▶ _Task requirements_
Reproduce everything in the material from the line containing "Viewport: 1364px width, 637px" down to the end, substituting "OpenStreetMap" for "Leaflet" and keeping all else unchanged. Leave the pictures out.

▶ _Records to use_
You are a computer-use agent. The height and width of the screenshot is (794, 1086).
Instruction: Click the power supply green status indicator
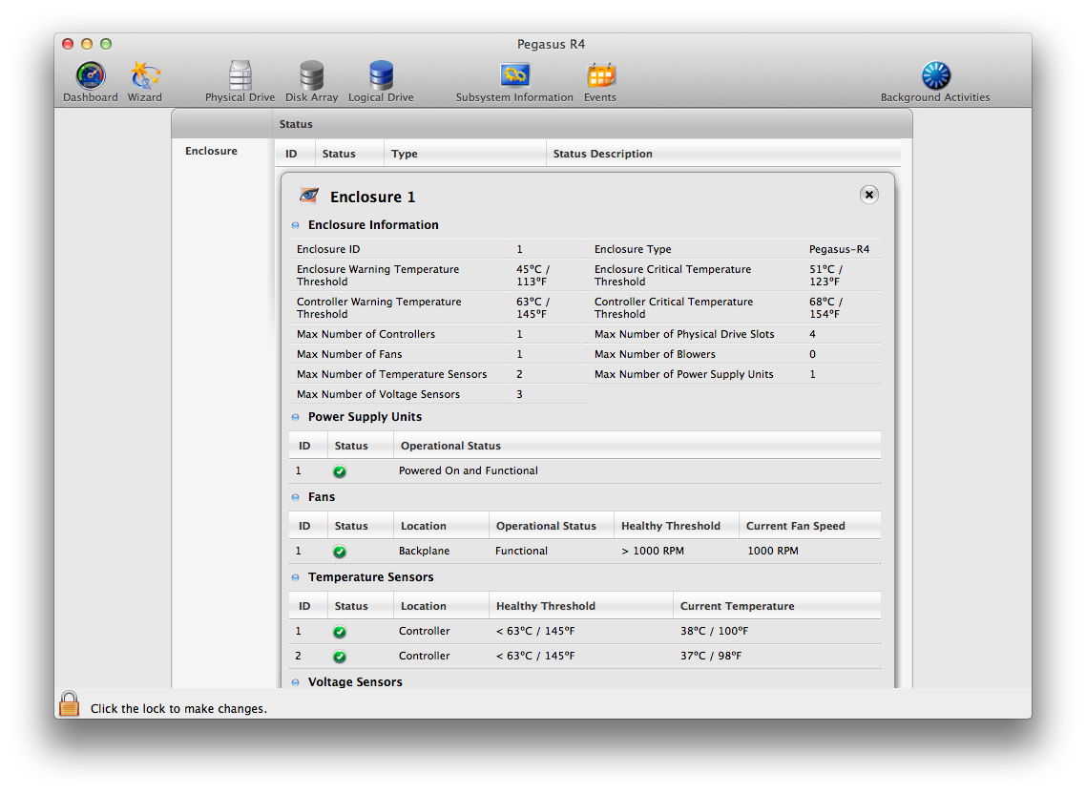pos(340,471)
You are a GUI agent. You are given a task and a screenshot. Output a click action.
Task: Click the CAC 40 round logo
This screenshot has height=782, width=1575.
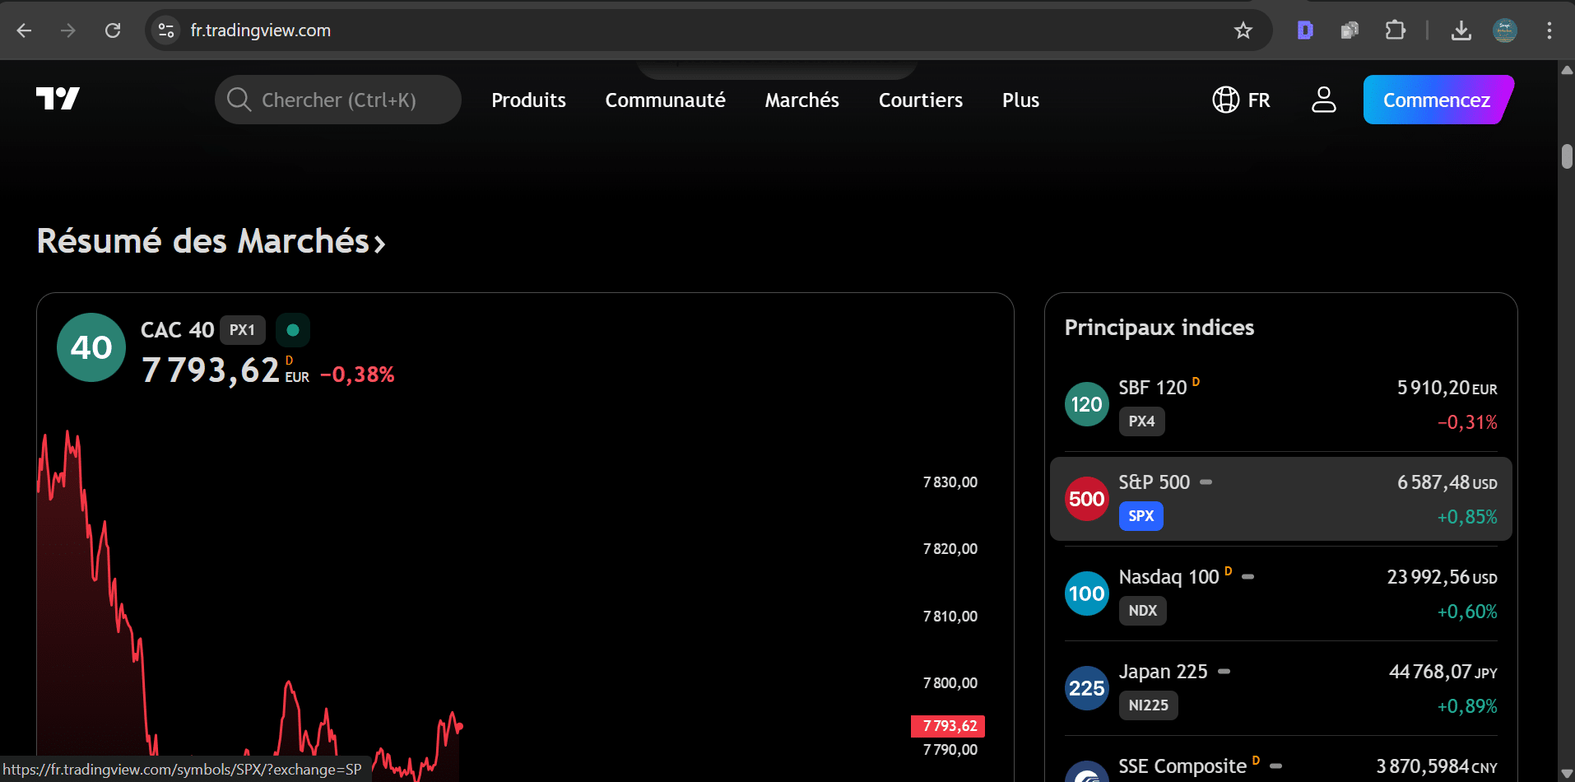point(91,347)
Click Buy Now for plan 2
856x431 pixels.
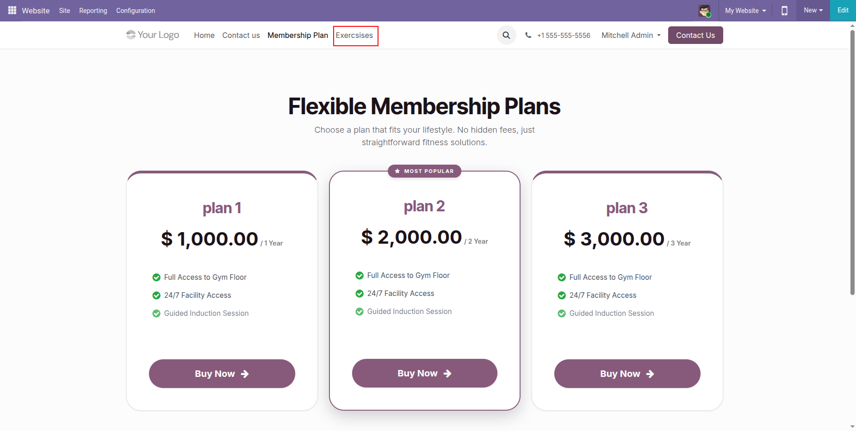click(424, 373)
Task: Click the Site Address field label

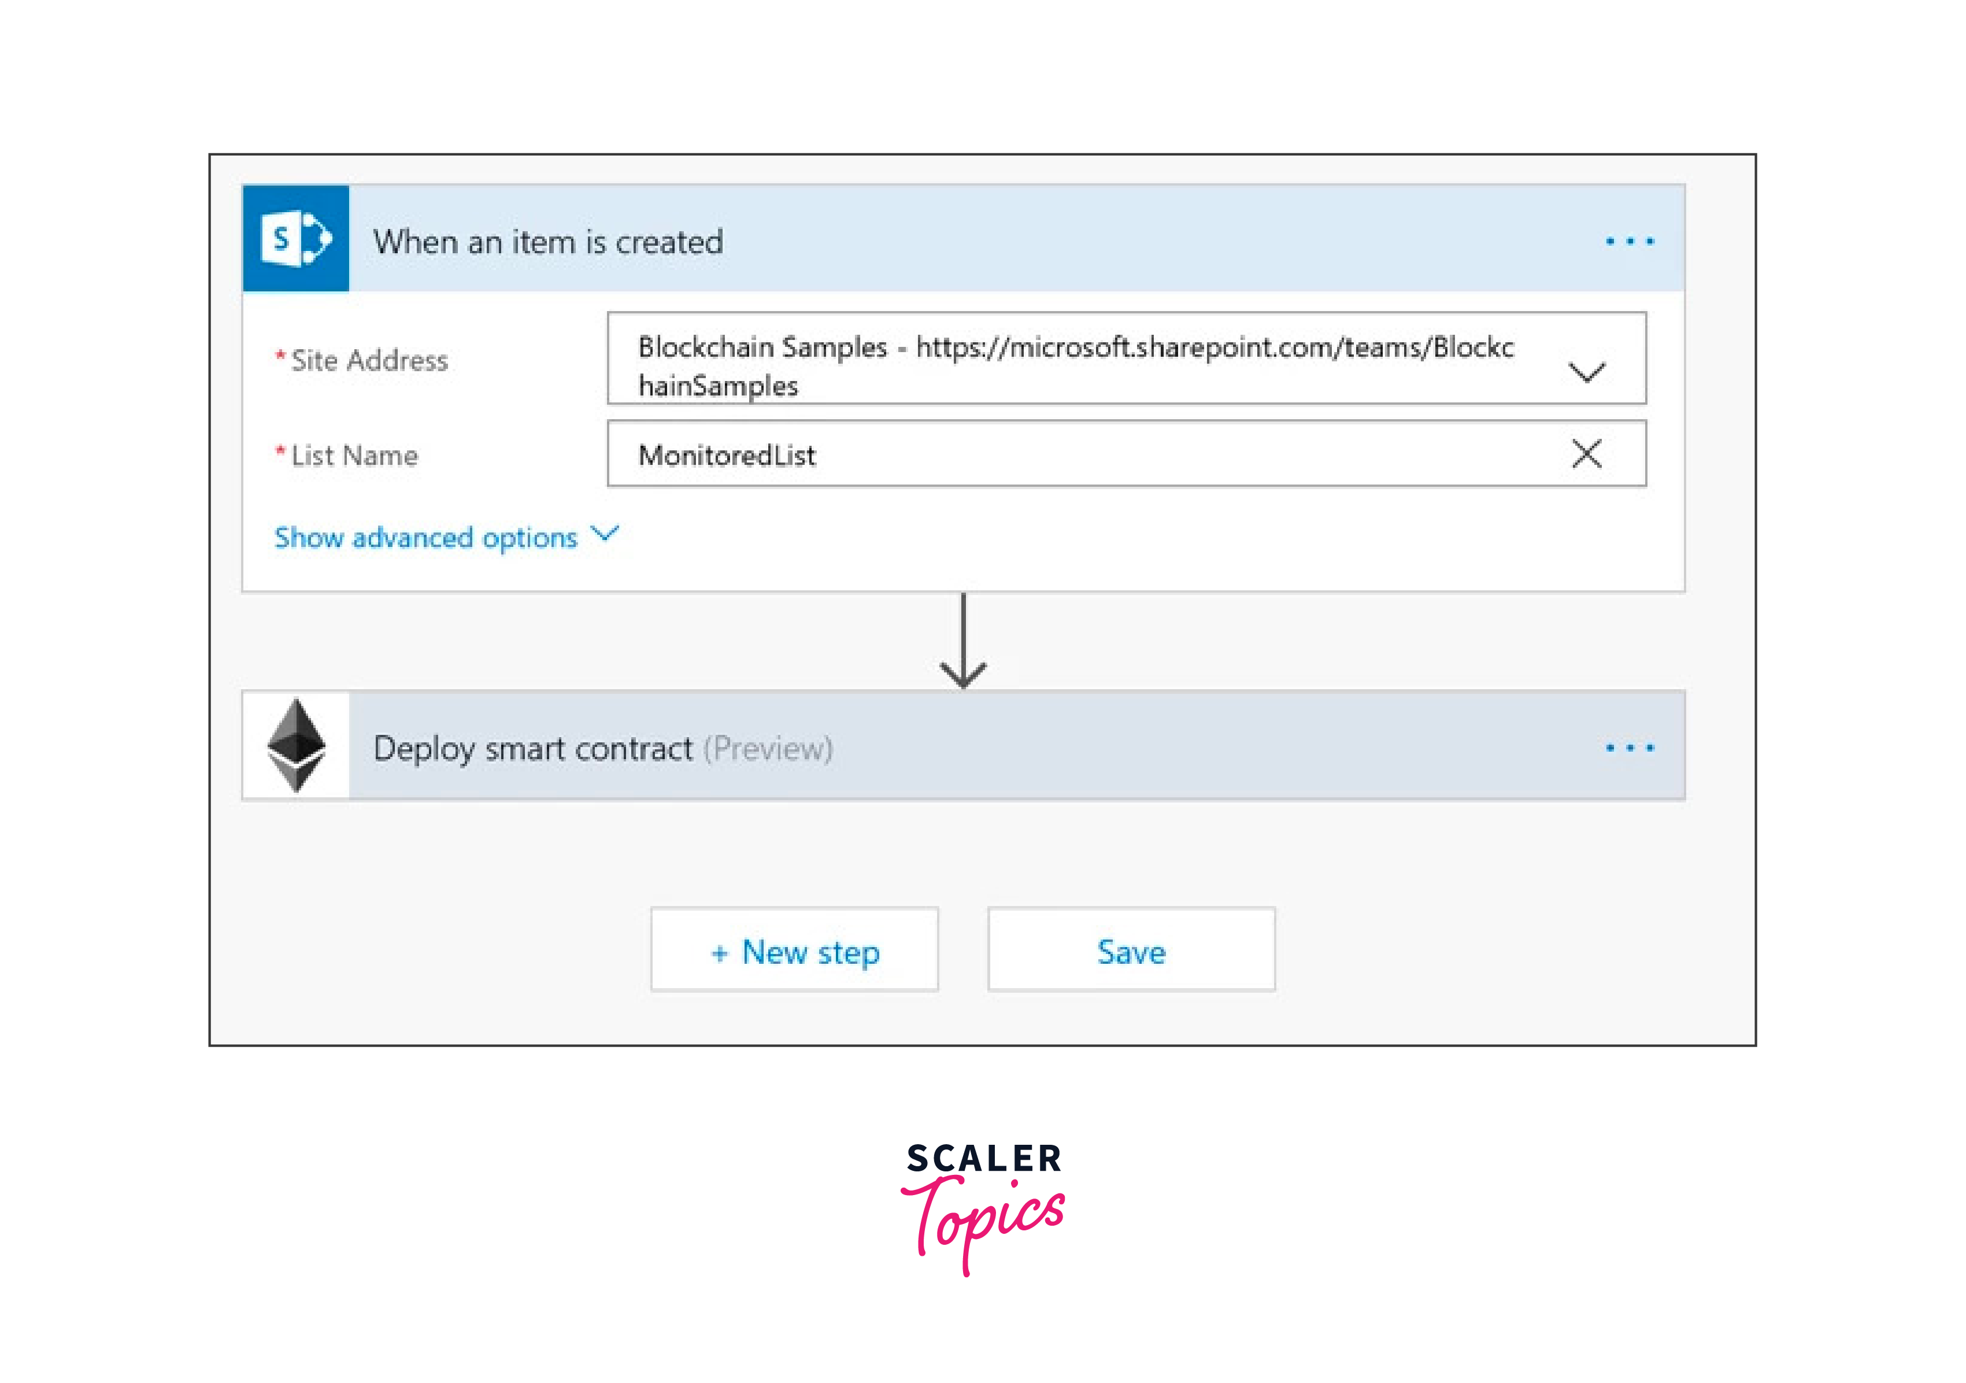Action: (x=369, y=361)
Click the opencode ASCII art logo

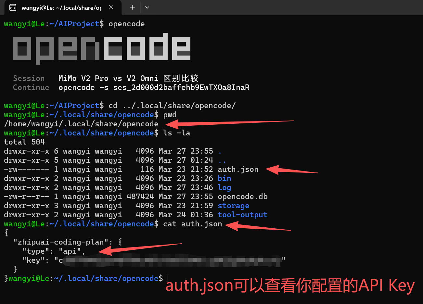(102, 47)
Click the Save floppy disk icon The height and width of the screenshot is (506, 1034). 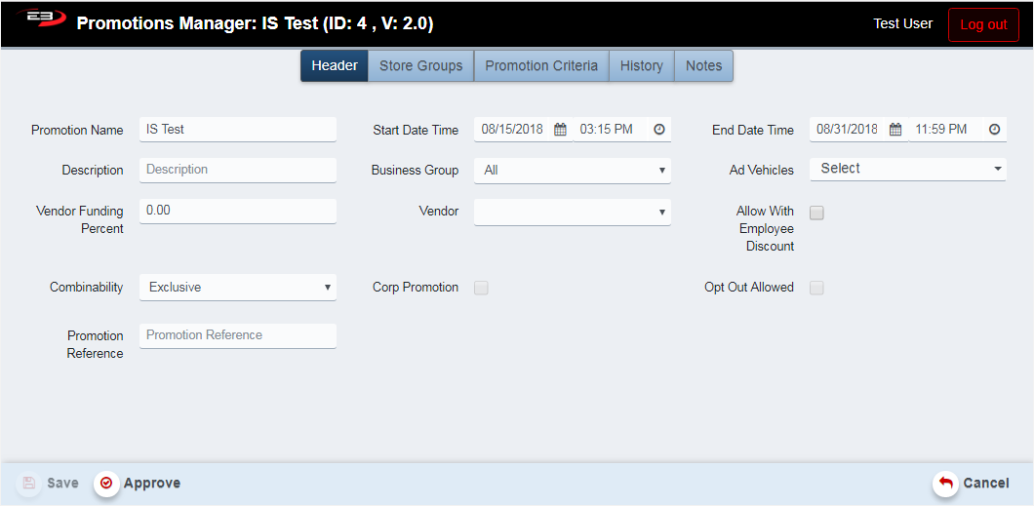click(29, 484)
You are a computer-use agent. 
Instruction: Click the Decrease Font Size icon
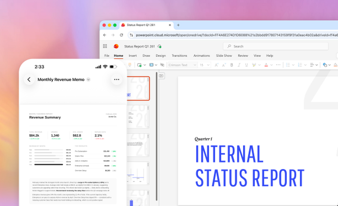click(x=224, y=65)
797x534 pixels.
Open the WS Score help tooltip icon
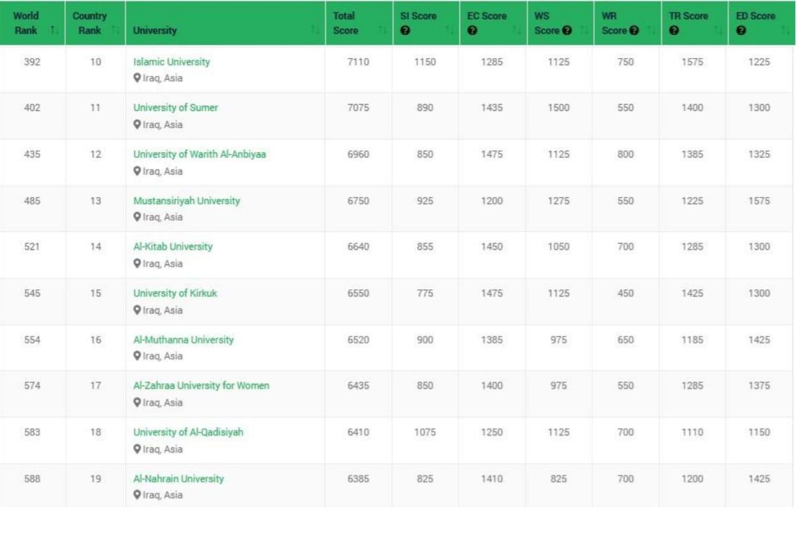[x=567, y=31]
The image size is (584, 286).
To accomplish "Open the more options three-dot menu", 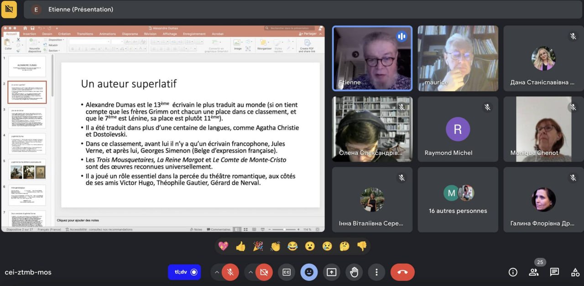I will pos(376,272).
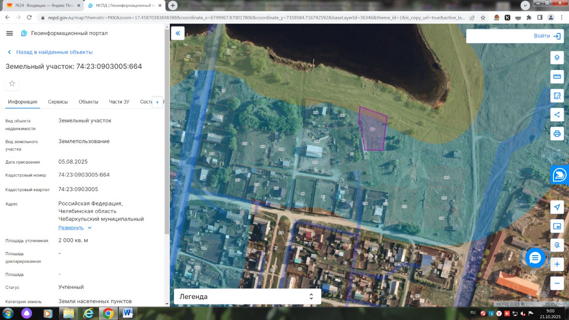This screenshot has height=320, width=569.
Task: Switch to the Сервисы tab
Action: 58,102
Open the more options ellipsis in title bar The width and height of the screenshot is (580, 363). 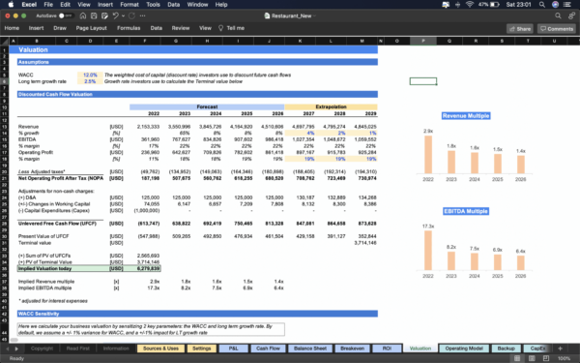click(x=143, y=15)
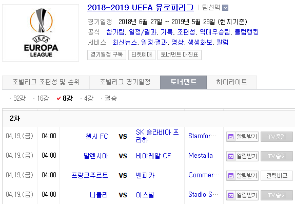Click the UEFA Europa League logo
This screenshot has width=295, height=204.
tap(41, 33)
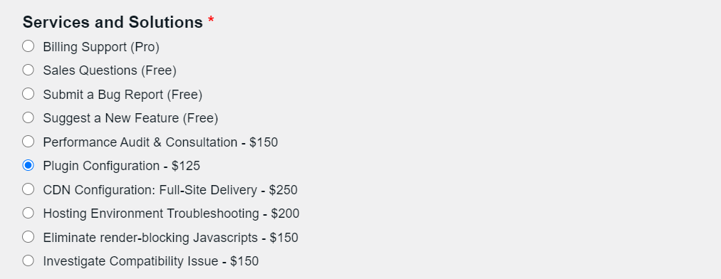Click the 'Suggest a New Feature (Free)' label
The image size is (721, 279).
[x=130, y=119]
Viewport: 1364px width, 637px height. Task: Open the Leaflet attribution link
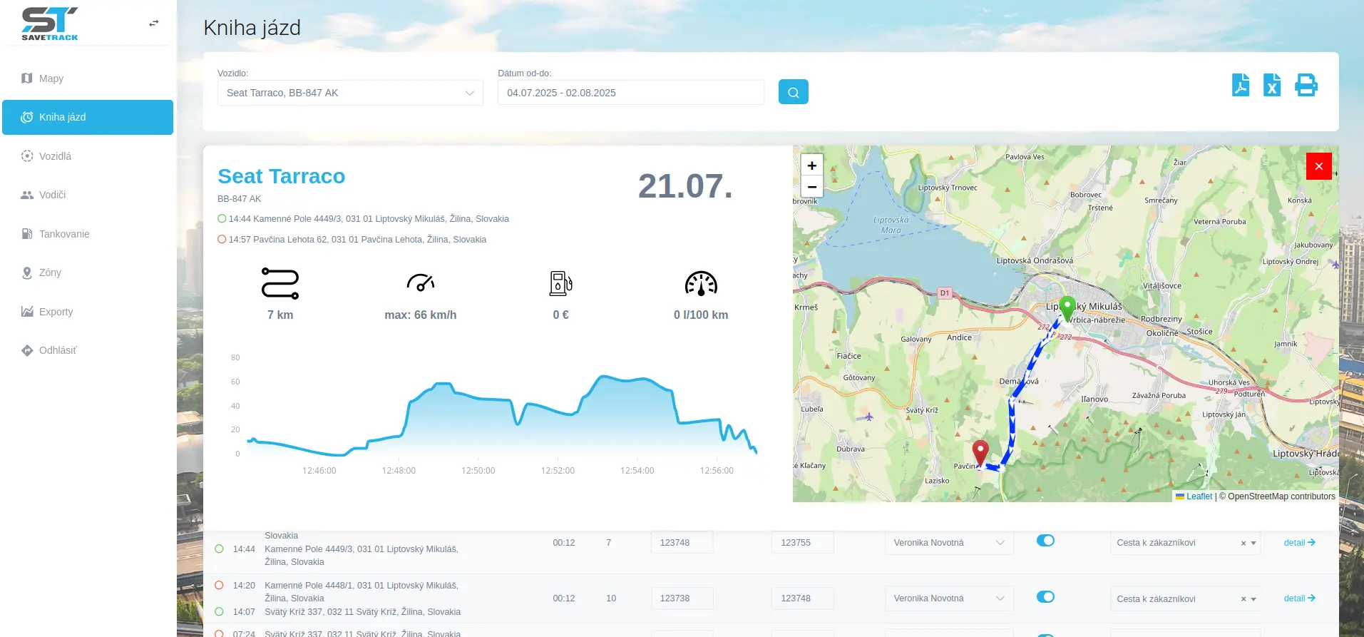pos(1199,496)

▶ _Task response_
Viewport: 1364px width, 637px height. Task: Open the OpenStreetMap attribution link
pos(1199,496)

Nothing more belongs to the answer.